== GIVEN PASSAGE ==
"""

Brushes should never be left standing in paint water as that will bend the tips and also cause the wooden brush handle to absorb water and swell, causing a chain reaction of damage to handle, ferrule and bristles.
Watercolour brushes shouldn't be cleaned with harsh soap. Natural hair brushes have oils that can be stripped away with strong soap and dry out the bristles. (Escoda makes an olive oil soap just for brush cleaning.)
Don't overfill your water containers. The top part of the ferrule should not be submerged in water as water that lingers between ferrule and handle will damage the brush.
Don't overload your brush with fresh paint. PIgment embedded in the base of the brush is not only wasted, it will push the brush hairs apart and loosen the bristles.
Pre-moisten your palette paint before painting. Trying to loosen hard, dry paint will wear a brush tip more quickly. Misting your palette will loosen the paint on the surface to make it easier for the brush to grab paint.
Leave brushes flat to dry. Store upright after they are dried completely in a pencil cup or in a brush roll.
The plastic tube that protects your brush when new is not intended for re-use, there's a risk that in trying to re-insert it you will bend the bristles back and damage the brush.
How do I know what brush to choose?
As you explore the very wide world of watercolour brushes, you have decisions to make. Shape, size and materials will all impact the way the brush works, and what works for one artist won't necessarily feel comfortable for you. Start by making a small change; try a natural hair brush in the same size and shape as your favourite brush, or try a new shape in your favourite brand so that the shape is different, but the feel is still the same.
Be patient with a new brush; it will take time to learn the best way to use it. Use it in a variety of painting situations; wet-in-wet first layers, final small details, drybrush, and everything in between. Pay attention to the marks made by painting with the side of the brush as well as the tip; my favourite brushes are versatile at painting in both ways. Note that a good brush used at the wrong time will feel like a bad brush, for example, a too-small brush used to try to establish major shapes in the first layer of a painting. If you're accustomed to a "snappy" synthetic brush, you will need time to train yourself to know what to expect from a softer natural brush.

"""

== QUESTIONS TO ANSWER ==
1. List the three things that the watercolor brush passage says will affect the way a brush works.
2. According to the watercolor brush passage, how should brushes be positioned while they dry?
3. Carry on the passage about watercolor brushes from the point where it stops.

== SUPPLIED DATA ==
"""

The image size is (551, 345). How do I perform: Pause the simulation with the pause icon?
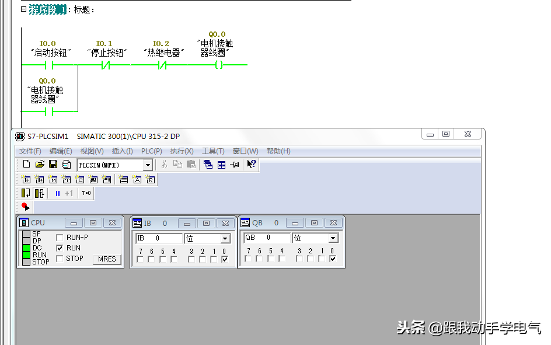pos(57,193)
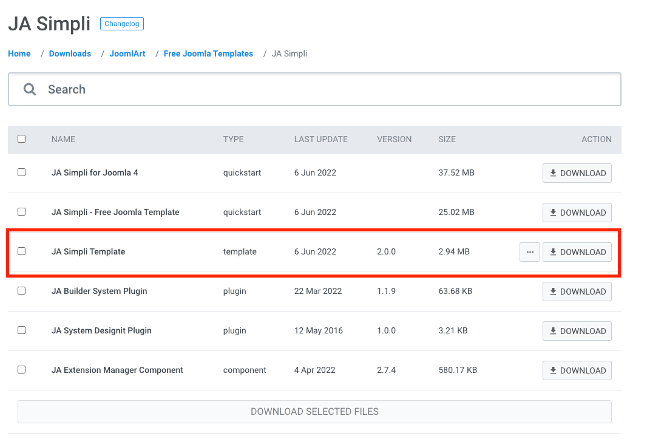Download JA Builder System Plugin
Screen dimensions: 647x447
point(577,292)
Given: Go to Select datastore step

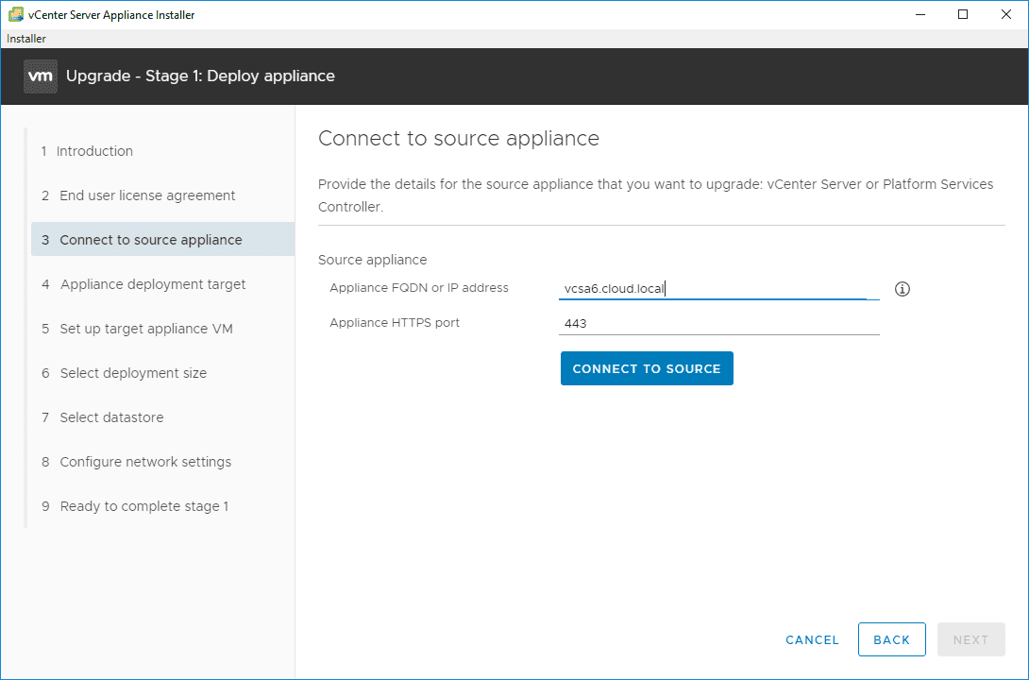Looking at the screenshot, I should [x=111, y=417].
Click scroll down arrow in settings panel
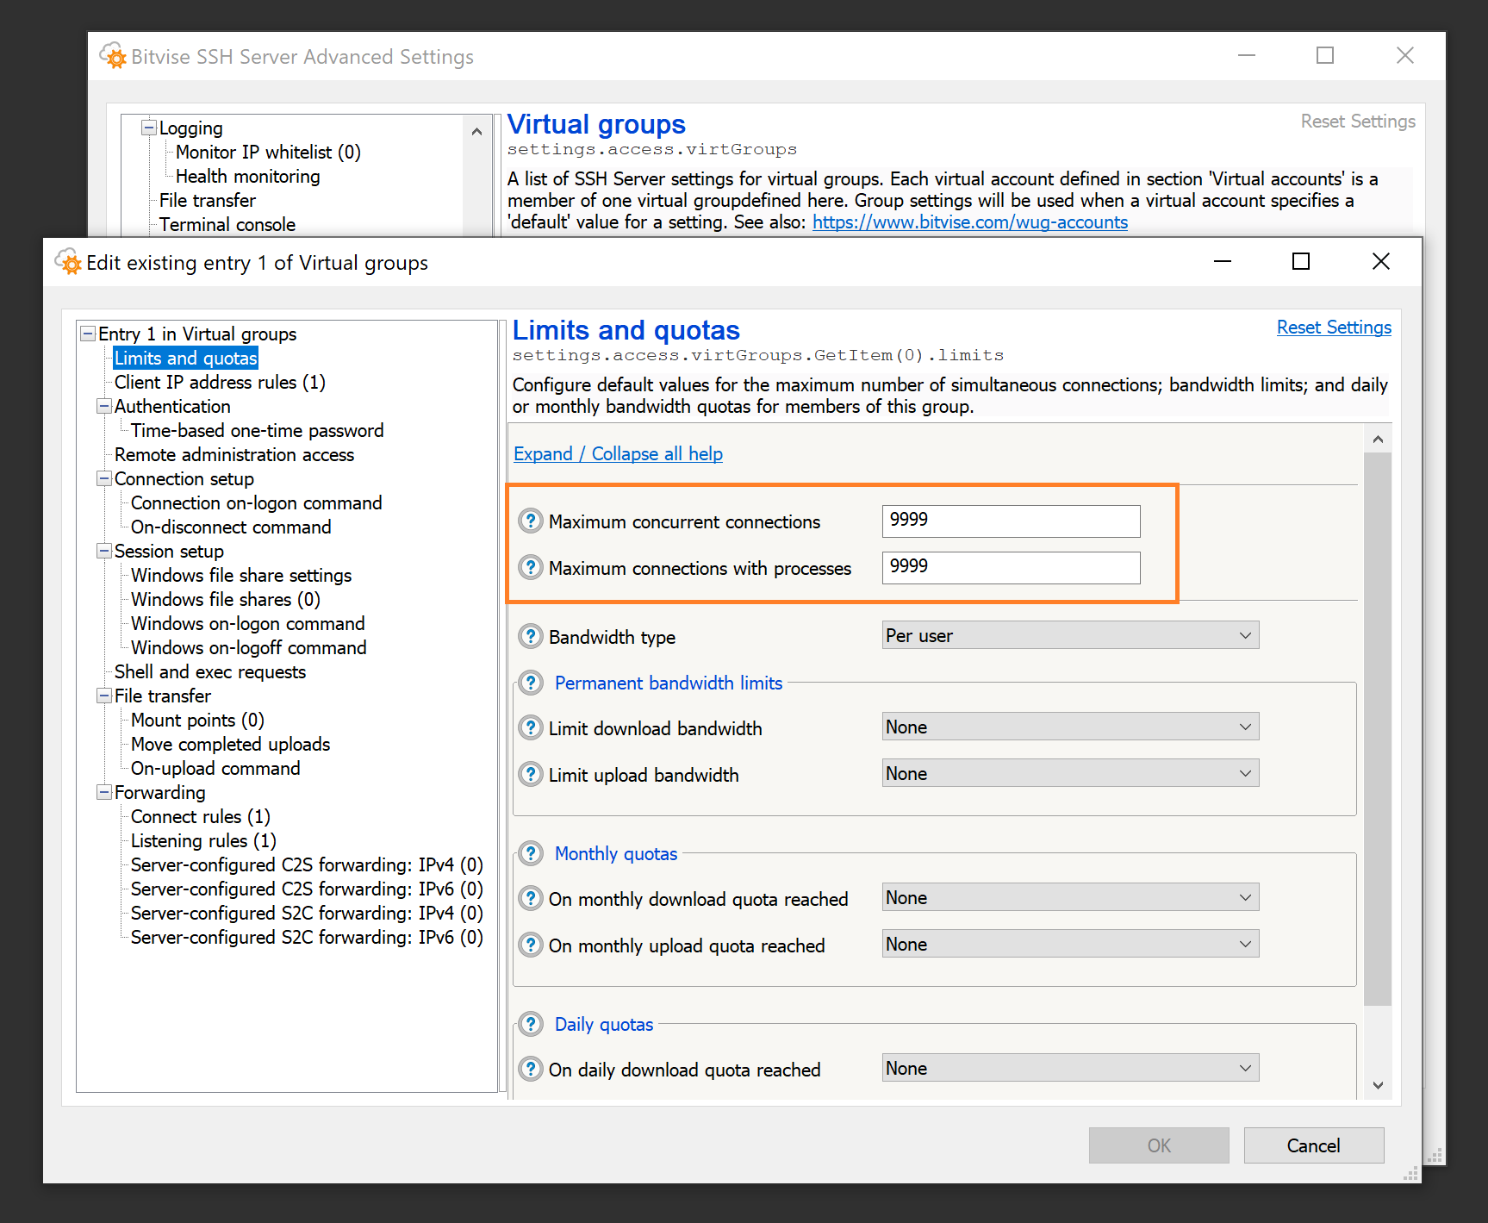 tap(1378, 1085)
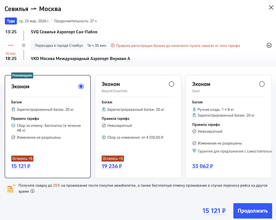Image resolution: width=276 pixels, height=220 pixels.
Task: Click hand luggage icon in Saver card
Action: 195,109
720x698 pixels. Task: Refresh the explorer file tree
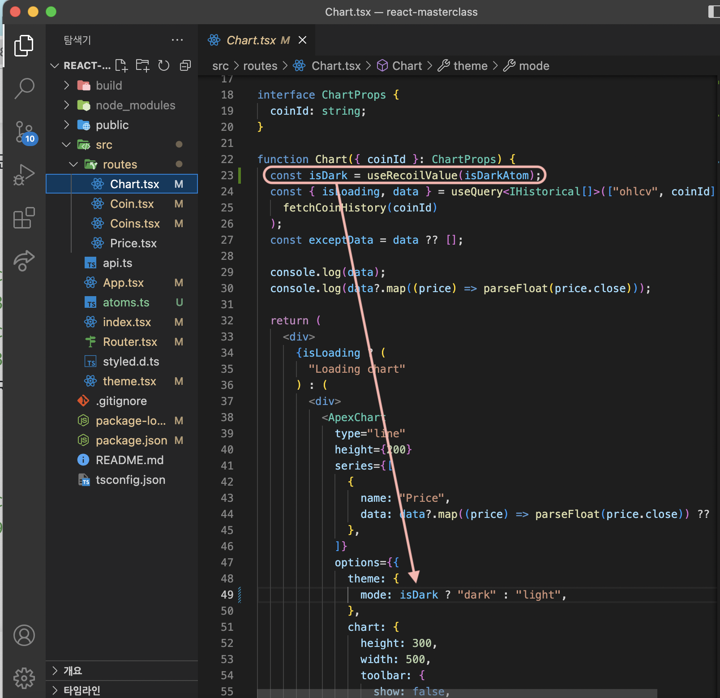164,66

"""

== RESULTS ==
1. Shape, size and materials

2. They should be left flat to dry.

3.
You don't need a ton of brushes!
A small collection of excellent brushes will serve you better than dozens of cheaper brushes. I like a few round brushes in a range from medium to large, and some long-pointed "rigger" or "dagger striper" brushes to create interesting marks and lines. Personally, I never use flat brushes, but that might change as I evolve as an artist. (Update: It has! I’m really enjoying my DaVinci mottler 20mm flat brush these days!)
Small batch manufacturers create their brushes by hand, and you can expect attention to detail and quality, along with a strong dedication to customer service. Recently I had the opportunity to try out a variety of brushes from Rosemary & Co and discovered a variety of creative brushes from a company that loves serving their artists. (Watch the video below for a demonstration and enter here for a chance to win a set of travel brushes from Rosemary & Co! Giveaway ends November 15, 2018)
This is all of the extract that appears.